Task statement:
Please copy each line of the records below that holds the word "agent".

*** Opening of Entries shown ***

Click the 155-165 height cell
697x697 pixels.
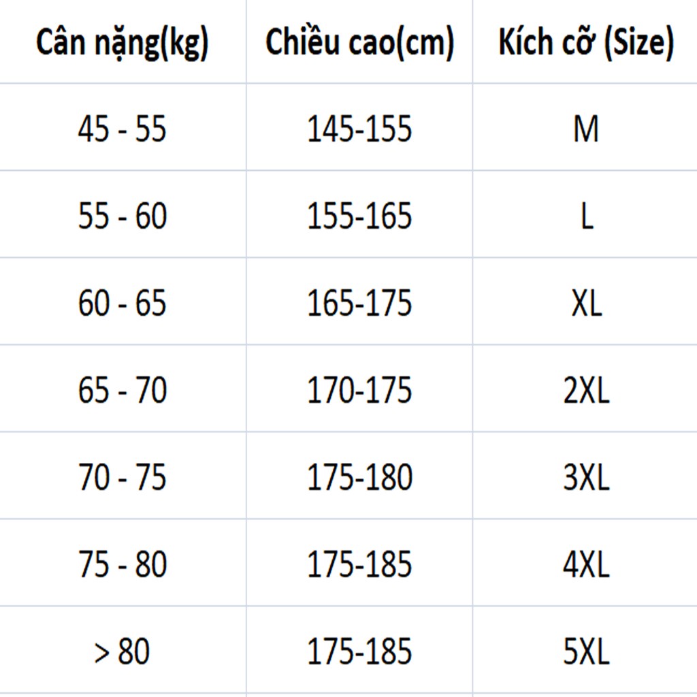359,215
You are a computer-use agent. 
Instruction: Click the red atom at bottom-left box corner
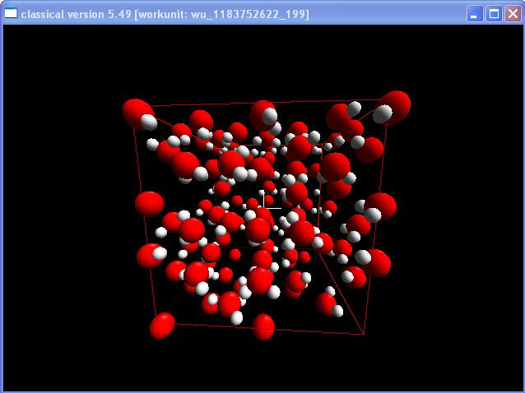pyautogui.click(x=162, y=326)
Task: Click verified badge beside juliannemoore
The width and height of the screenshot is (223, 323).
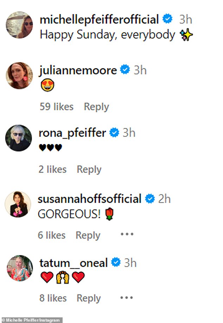Action: pyautogui.click(x=125, y=70)
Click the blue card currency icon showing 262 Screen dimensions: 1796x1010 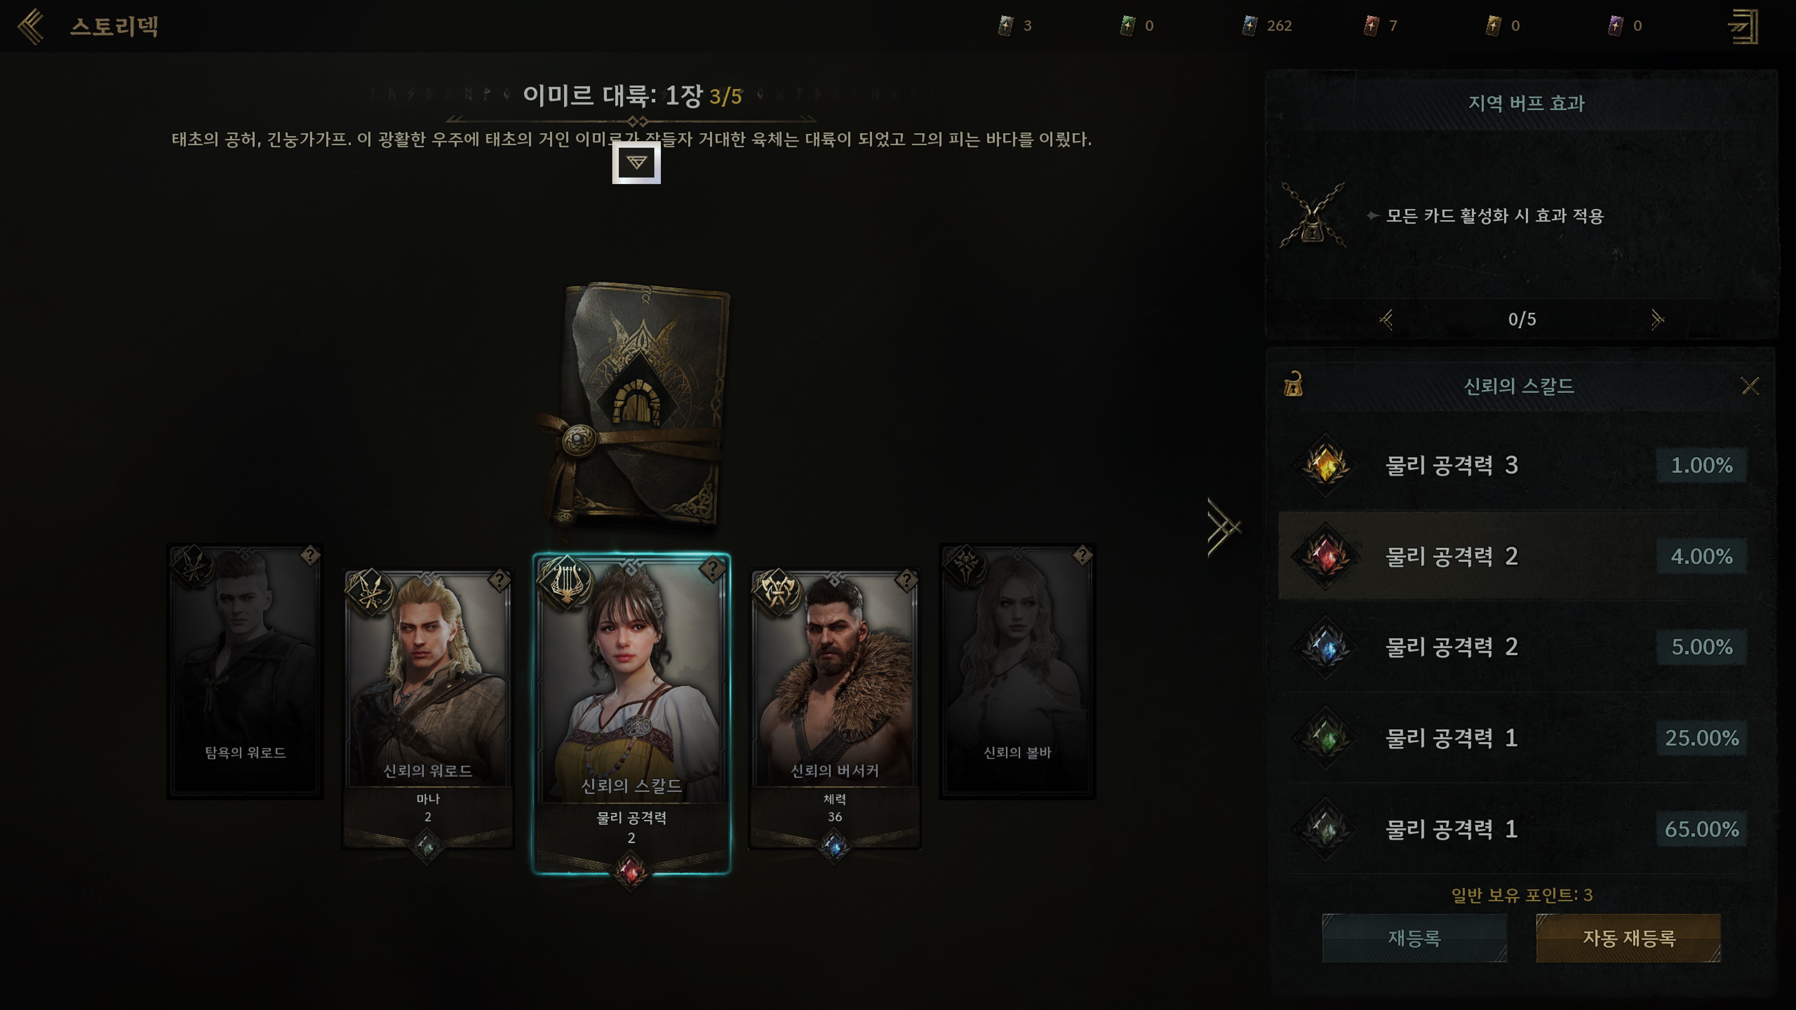click(1249, 26)
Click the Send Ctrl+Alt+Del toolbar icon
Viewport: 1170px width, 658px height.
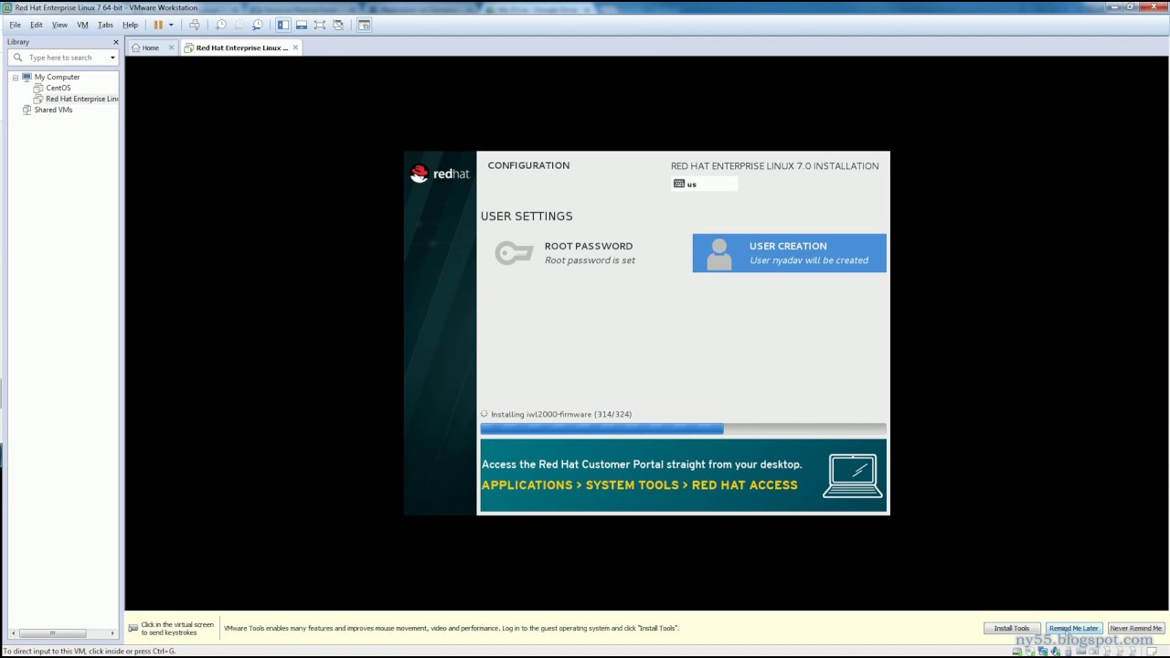[194, 25]
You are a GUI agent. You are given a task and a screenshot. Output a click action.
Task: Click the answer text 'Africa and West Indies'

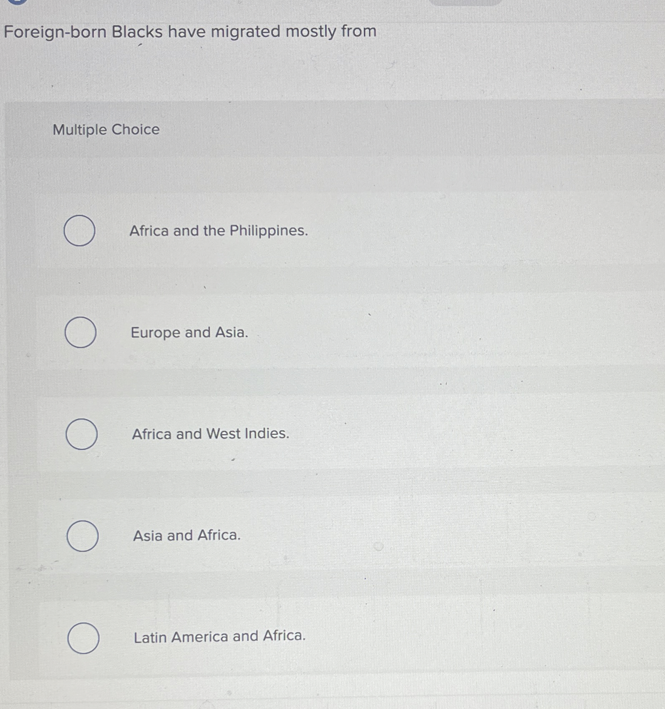point(209,434)
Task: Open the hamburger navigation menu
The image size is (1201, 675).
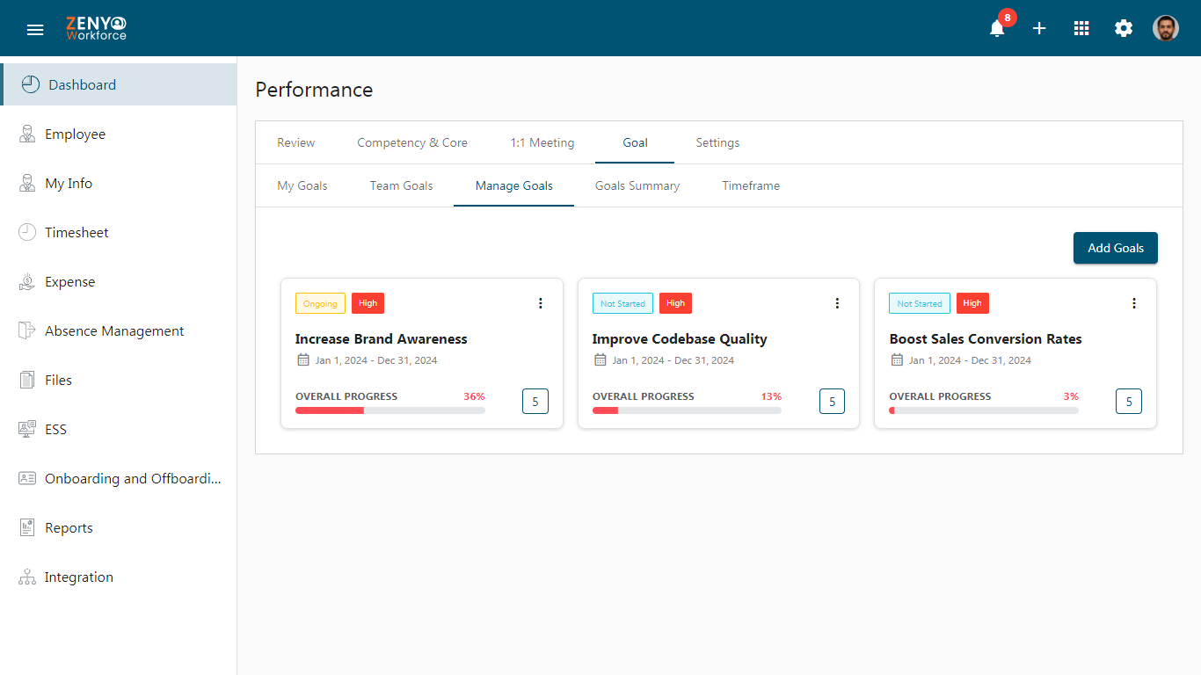Action: click(35, 30)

*** Close of Entries shown ***

Response:
You are a computer-use agent. 
You are a GUI agent. You are given a task and a screenshot. Output a click action.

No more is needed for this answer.